*** Materials provided Section Begins ***
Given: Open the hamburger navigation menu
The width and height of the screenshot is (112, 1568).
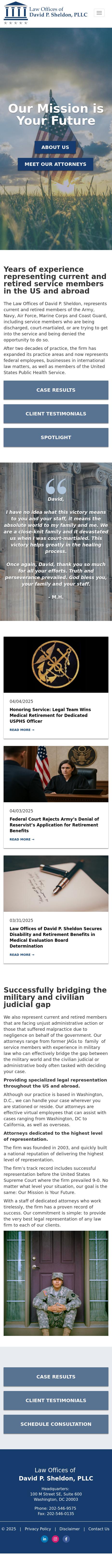Looking at the screenshot, I should [x=99, y=13].
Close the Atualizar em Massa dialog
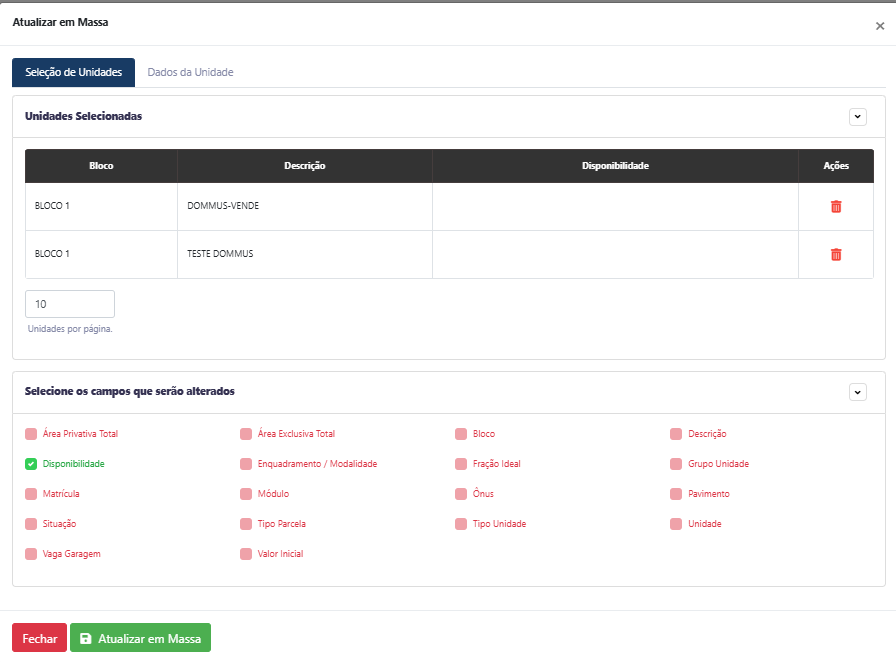The image size is (896, 662). click(x=880, y=26)
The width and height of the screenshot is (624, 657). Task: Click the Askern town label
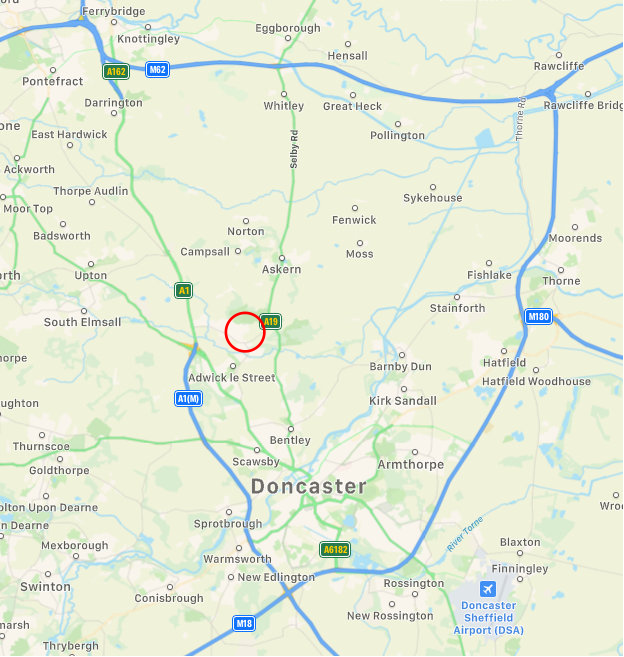tap(282, 269)
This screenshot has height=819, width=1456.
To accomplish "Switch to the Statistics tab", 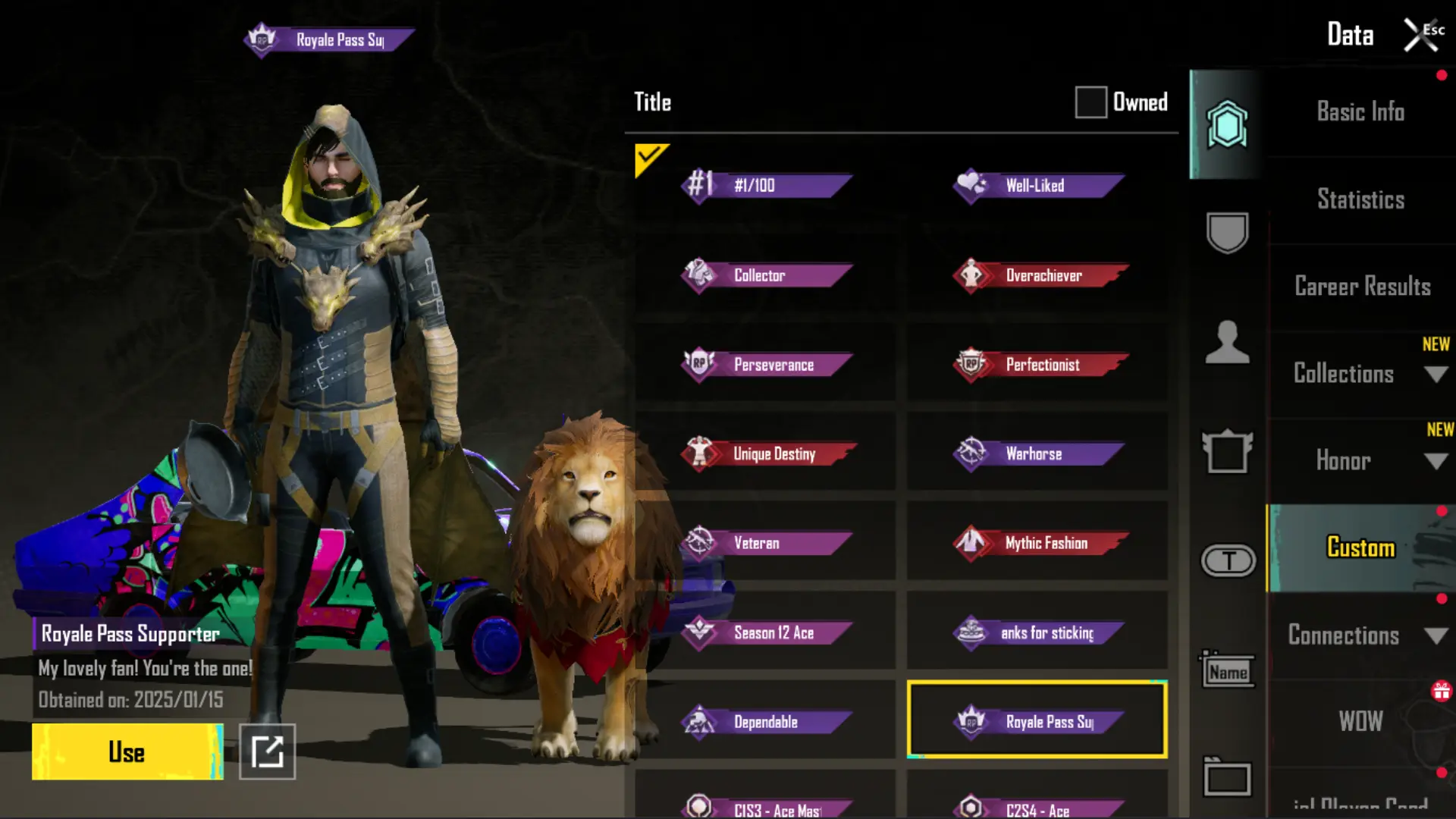I will [x=1361, y=199].
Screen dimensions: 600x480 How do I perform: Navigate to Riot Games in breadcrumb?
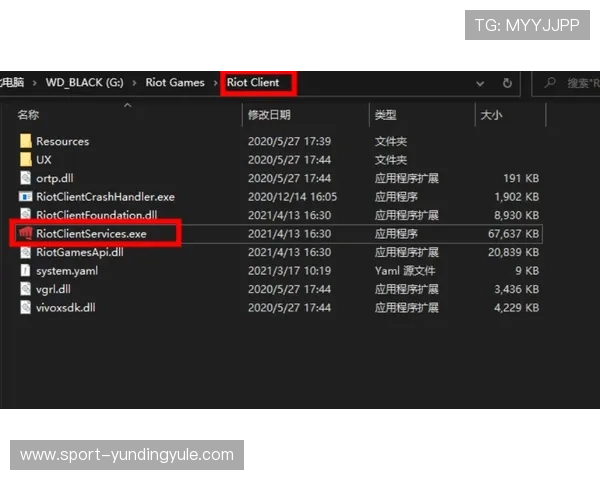(175, 83)
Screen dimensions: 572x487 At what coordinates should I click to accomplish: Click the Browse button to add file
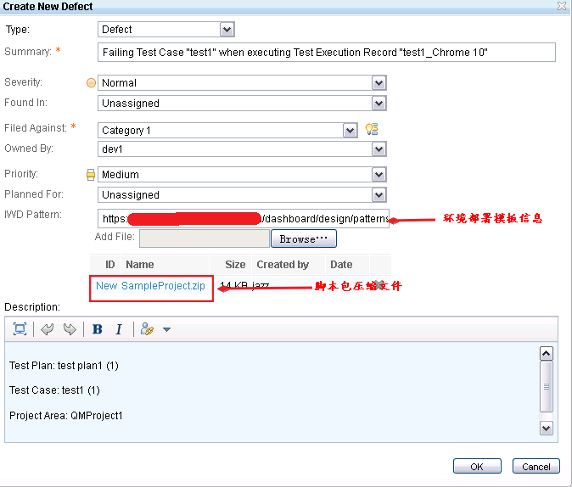[304, 239]
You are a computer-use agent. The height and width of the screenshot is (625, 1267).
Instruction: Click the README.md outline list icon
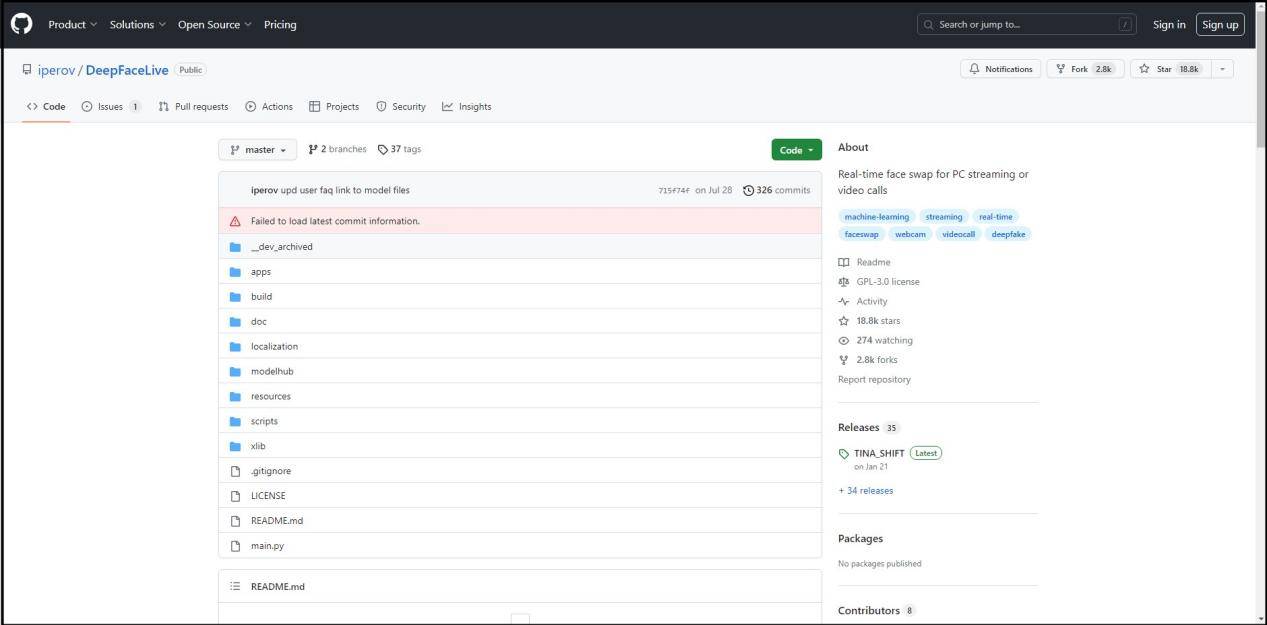[x=235, y=586]
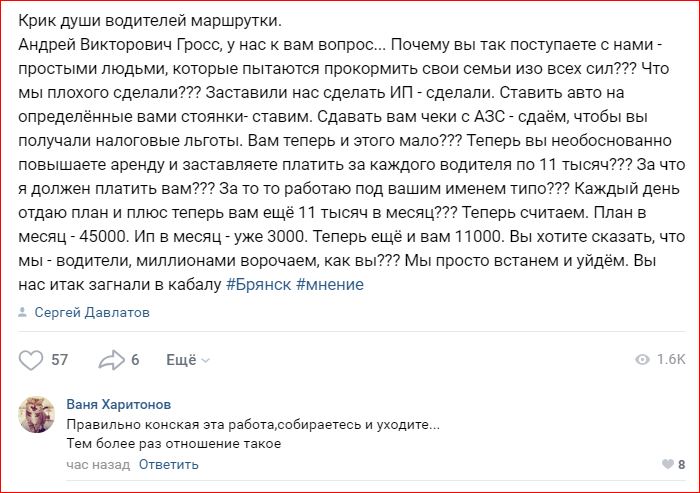Open Ваня Харитонов's avatar picture
700x493 pixels.
(x=39, y=413)
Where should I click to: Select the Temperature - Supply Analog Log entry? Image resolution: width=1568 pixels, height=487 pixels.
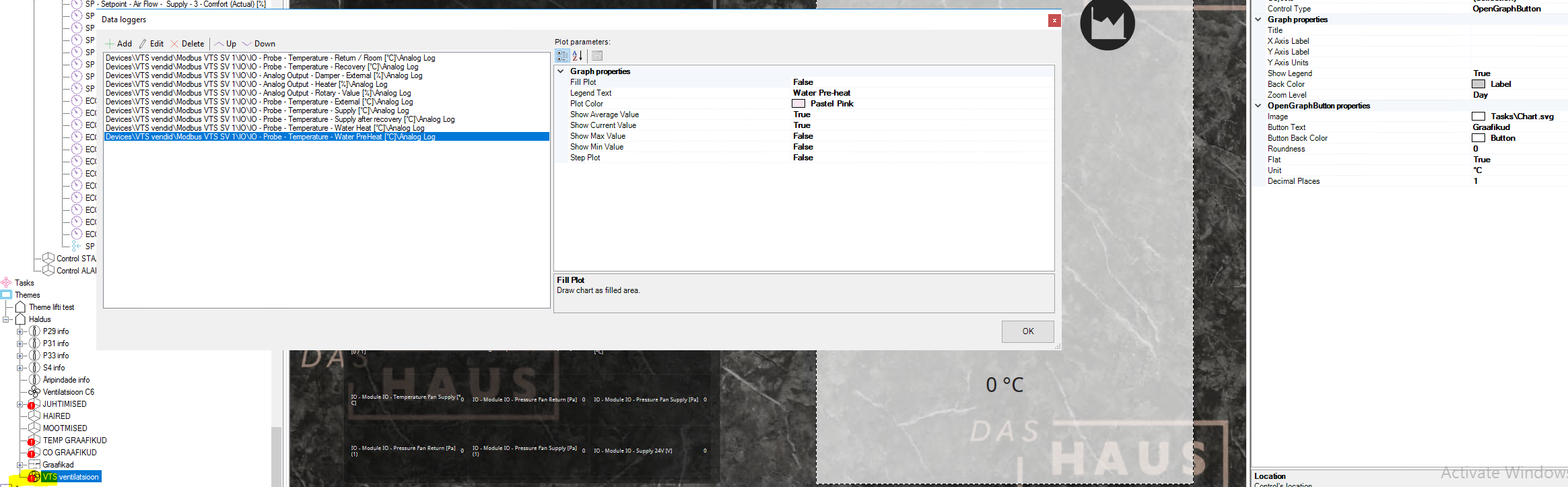click(257, 110)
*** Materials provided Section Ends ***
Beginning with the line that contains "Screen dimensions: 600x480", repeat every remaining line of the data exactly, the last line included, and omit pictures.

Screen dimensions: 600x480 How do I perform: Navigate to Riot Games in breadcrumb?
(175, 83)
Screen dimensions: 572x487 At what coordinates should I click to accomplish: Click the Browse button to add file
[304, 239]
You are a computer-use agent. The height and width of the screenshot is (625, 1267).
Instruction: Click the README.md outline list icon
[x=235, y=586]
Open Ваня Харитонов's avatar picture
700x493 pixels.
(x=39, y=413)
Where should I click to: Select the Temperature - Supply Analog Log entry? Image resolution: width=1568 pixels, height=487 pixels.
click(257, 110)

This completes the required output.